EXERCISES TO COMPLETE:
1/ In the child marriage text, rewrite the passage starting at "So we are now" and ending at "states and D.C.", changing "archaic" to "outdated".
2/ According to the text on child marriage, what is the marriage age in Washington, D.C. under the new legislation?

TEXT SECTION:
<<<<
It’s official: Child marriage is no longer legal in our nation’s capital, thanks to our advocacy!
Congress has enacted legislation Councilmember Brooke Pinto introduced, we promoted relentlessly, and Mayor Muriel Bowser signed, to make the marriage age in Washington, D.C., 18, no exceptions.
So we are now 13 states, two territories and one district down in our push to ban an archaic, harmful practice that destroys girls’ lives and creates a nightmarish legal trap for them. That’s a big deal for the 9.5 million girls who live in those 13 states and D.C.
Alongside our allies in the Washington, D.C. Coalition to End Child Marriage that we co-convened with DC Rape Crisis Center, The Person Center and Tahirih Justice Center, as well as legislative champions like Councilmember Pinto, we met one-on-one with every member of the D.C. council. We testified at legislative hearings and submitted memos of support, and we recruited our allies to do the same. We compiled in-depth legal research conducted on a pro bono basis by the law firms White & Case and DLA Piper. We launched email campaigns to target council members.
And it worked!
You made this victory possible, too, if you took action on our email campaigns, shared our posts on social media or supported us financially.
Prior to passing this new legislation to ban child marriage, dangerous legal loopholes allowed a parent or guardian to enter a 16- or 17-year-old into marriage in D.C. with nothing more than a signature, without any input required from the child, and without any real legal recourse for a child who does not want to marry.
>>>>
DATASET:
<<<<
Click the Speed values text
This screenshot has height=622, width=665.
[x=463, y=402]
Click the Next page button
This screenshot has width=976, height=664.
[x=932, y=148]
>>>>
SOLVED TASKS:
1/
So we are now 13 states, two territories and one district down in our push to ban an outdated, harmful practice that destroys girls’ lives and creates a nightmarish legal trap for them. That’s a big deal for the 9.5 million girls who live in those 13 states and D.C.

2/ 18, with no exceptions.